The Atlanta Ripper was an unidentified serial killer who is suspected of killing at least fifteen Atlanta women in 1911 and 1912.
The Atlanta Ripper moniker will sound familiar to crime enthusiasts for a reason: just a few years earlier, Jack the Ripper had terrorized London, murdering women and prostitutes in the goriest of fashions. By early 1911, the perpetrator had begun adding a similar grisly signature to his victims. Rosa Trice, a thirty-five year-old housewife, was found dead just a short distance from her home, her head bashed in, her throat slashed open. That February, another victim (never named) was found murdered in exactly the same way, and then in June, one Addie Watts fell prey as well. Local newspapers claimed a 'Black Butcher,' or in the name that stuck, an 'Atlanta Ripper.'
As almost any historical crime writer can tell you, it is a sad fact that African American murder victims rarely received the newspaper coverage that white victims received.

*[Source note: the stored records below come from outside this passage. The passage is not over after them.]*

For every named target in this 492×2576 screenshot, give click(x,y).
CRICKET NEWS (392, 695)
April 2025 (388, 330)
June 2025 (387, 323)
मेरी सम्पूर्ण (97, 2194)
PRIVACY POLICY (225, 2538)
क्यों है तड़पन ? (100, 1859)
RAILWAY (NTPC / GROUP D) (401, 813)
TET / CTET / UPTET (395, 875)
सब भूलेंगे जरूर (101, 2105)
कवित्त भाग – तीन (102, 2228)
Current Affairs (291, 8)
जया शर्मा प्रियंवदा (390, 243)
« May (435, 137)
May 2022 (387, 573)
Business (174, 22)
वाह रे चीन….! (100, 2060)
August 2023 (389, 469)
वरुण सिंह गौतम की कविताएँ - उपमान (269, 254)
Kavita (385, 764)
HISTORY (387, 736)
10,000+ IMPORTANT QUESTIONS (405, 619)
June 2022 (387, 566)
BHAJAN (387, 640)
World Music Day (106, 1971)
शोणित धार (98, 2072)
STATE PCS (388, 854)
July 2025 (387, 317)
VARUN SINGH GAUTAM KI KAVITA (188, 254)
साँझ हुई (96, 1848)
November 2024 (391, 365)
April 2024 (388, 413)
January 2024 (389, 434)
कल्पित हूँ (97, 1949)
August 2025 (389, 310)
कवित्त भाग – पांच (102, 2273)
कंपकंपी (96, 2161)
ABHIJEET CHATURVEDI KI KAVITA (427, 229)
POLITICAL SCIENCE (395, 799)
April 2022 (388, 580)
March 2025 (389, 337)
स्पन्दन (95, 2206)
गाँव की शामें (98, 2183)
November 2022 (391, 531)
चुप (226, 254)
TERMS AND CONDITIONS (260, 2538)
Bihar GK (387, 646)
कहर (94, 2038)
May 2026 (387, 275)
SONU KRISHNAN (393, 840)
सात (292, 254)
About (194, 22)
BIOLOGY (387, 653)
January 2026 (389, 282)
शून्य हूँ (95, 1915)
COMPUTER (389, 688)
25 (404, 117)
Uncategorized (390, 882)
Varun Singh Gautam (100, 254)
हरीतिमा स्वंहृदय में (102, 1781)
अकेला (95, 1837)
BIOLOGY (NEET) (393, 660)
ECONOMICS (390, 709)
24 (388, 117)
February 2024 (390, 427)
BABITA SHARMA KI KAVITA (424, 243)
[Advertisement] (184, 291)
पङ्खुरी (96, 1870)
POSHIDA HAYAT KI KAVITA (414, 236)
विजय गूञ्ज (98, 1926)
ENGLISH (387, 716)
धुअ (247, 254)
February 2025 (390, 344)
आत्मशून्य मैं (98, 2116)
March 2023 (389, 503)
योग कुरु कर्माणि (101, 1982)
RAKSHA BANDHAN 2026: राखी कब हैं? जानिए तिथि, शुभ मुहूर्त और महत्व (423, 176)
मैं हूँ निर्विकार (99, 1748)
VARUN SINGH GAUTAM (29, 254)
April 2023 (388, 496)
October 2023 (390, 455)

This was especially true prior to the middle part of the twentieth century, when lynchings and race riots were still a tragic reality in American history. The fact that so many people have never heard of the "Atlanta Ripper" murders that took place in 1911 and 1912 is a perfect example of poor reporting by the newspapers of the day. In many cases, white reporters of the era were quick to point out that the killer's victims were all attractive, well-dressed mulattoes with no "out and out black women" slain by the murderer.